* Questions *
a: In the tympanometry article, what frequency is the low tone that is presented during the test?
b: List the pieces of information that the tympanometry article says the test provides.
c: Pick up the tympanometry article after its final sentence and keep writing it.

(Beginning of Page extract)

Tympanometry: What is it and how can it help diagnose?

Whenever you go to the hearing care professional’s office for your annual hearing exam they usually say they want to do “a pressure test”. This test is called tympanometry. It is a very important test used to assess the health of the middle ear. 

 

What the test is?

By presenting a low tone of 226Hz while simultaneously changing the pressure of the eardrum a hearing care professional can learn a lot about the health of a person’s middle ear. The eardrum reacts differently to the changing pressure and the low tone will bounce off the eardrum differently based upon the pressure change. Your hearing care professional will place a small probe with a sanitary tip on the end and place this in your ear. The machine will present the tone and change the pressure with a suitable “seal” that the hearing care professional will obtain. 

 

How to interpret it? 

After the test is completed there are several pieces of information that will be obtained that the hearing care professional will interpret based on standardized norms based on age and gender. Tympanometry gives us information on: 

  • The volume of the ear canal
  • The peak movement of the eardrum at what pressure 
  • The amount of peak movement of the eardrum

These three pieces of information can help a hearing care professional assess the next steps and the health of the system. There is a standardized norm that classifies a tympanogram based on a letter system. 

Type A – This indicates that the volume, pressure, and movement of the eardrum are within normal limits based on age and gender norms. This tympanogram looks like a “mountain” with a notable peak.

(End of Page extract)
(Beginning of Information)

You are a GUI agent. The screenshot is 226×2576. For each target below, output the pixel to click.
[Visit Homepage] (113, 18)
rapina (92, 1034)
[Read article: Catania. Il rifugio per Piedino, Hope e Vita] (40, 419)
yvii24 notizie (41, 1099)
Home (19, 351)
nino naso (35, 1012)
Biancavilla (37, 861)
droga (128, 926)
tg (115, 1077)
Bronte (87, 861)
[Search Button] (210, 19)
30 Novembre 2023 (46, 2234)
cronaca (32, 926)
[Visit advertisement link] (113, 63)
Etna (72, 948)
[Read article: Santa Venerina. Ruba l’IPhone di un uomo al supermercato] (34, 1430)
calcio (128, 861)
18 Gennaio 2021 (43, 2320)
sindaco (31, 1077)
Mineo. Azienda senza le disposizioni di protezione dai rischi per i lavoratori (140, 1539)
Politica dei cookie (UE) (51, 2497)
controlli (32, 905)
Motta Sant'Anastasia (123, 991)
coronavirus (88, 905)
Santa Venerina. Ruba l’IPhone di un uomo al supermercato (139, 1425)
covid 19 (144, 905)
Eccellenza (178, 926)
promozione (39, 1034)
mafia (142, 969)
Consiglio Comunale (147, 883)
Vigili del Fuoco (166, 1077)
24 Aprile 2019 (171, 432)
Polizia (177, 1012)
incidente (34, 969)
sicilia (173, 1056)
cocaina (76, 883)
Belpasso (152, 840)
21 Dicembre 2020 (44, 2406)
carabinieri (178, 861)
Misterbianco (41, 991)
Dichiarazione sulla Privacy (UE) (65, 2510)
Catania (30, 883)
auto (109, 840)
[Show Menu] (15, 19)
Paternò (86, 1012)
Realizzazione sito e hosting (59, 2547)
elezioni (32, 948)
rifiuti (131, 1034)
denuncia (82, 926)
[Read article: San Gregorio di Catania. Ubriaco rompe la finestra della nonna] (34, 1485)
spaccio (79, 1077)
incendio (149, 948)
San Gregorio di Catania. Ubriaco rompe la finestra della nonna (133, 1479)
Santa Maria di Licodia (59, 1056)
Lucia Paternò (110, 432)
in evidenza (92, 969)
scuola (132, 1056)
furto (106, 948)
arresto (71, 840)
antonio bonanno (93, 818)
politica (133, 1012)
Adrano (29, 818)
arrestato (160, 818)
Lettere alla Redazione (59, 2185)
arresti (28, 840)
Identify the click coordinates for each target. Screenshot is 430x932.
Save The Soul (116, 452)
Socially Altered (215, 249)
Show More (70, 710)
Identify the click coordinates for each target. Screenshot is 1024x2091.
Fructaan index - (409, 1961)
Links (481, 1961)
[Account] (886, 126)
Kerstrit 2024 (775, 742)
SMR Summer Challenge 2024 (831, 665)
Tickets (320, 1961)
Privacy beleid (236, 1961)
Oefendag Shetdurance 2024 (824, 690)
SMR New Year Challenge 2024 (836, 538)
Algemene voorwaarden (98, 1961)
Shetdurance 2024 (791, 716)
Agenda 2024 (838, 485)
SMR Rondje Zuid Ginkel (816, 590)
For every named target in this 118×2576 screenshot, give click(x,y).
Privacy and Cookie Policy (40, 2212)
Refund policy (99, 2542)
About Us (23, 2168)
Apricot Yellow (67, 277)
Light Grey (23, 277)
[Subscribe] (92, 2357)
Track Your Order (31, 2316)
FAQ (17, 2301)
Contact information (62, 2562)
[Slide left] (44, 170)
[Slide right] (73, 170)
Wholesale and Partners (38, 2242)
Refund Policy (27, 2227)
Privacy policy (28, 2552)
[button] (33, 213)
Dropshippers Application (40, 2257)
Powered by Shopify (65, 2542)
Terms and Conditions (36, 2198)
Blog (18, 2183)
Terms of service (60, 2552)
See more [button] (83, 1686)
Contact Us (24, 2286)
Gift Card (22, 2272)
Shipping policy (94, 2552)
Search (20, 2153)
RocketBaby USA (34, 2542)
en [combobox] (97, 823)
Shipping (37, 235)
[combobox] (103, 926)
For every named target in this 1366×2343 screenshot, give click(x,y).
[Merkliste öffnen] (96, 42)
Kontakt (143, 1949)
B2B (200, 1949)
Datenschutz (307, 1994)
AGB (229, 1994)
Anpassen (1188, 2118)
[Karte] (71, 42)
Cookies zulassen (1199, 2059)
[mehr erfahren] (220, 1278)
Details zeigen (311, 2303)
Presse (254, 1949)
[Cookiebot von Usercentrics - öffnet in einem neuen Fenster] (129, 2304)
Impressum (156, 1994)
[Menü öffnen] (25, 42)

(End of Information)

* Task-by-task answers *
a: 226Hz

b:
- The volume of the ear canal
- The peak movement of the eardrum at what pressure
- The amount of peak movement of the eardrum

c:
Type B – This indicates that the eardrum movement is not within normal limits based on age and gender norms. This tympanogram will typically look like a flat line or a very shallow peak. 

Type C – This indicates that the eardrum pressure is negative and not within normal limits. This tympanogram looks like a Type A tympanogram but the mountain peak is far off to the left. 

 

Different pathologies that correlate with Tympanometry

From this test a hearing care professional can see: 

  • if there are any perforations or holes in the eardrum
  • any blockage by earwax preventing sound from going in
  • the fluid of the middle ear behind the eardrum
  • The beginning or end of a middle ear infection
  • Disarticulation of the bones of the middle ears 
  • How allergies may be affecting the system

 

It is important to note that Tympanometry is a test that should be used in conjugation with other tests to confirm a diagnosis or pathology. It is, however, an important test to be done during your visit. Visit your local hearing care professional for your annual hearing test or if you have noticed any changes in your hearing.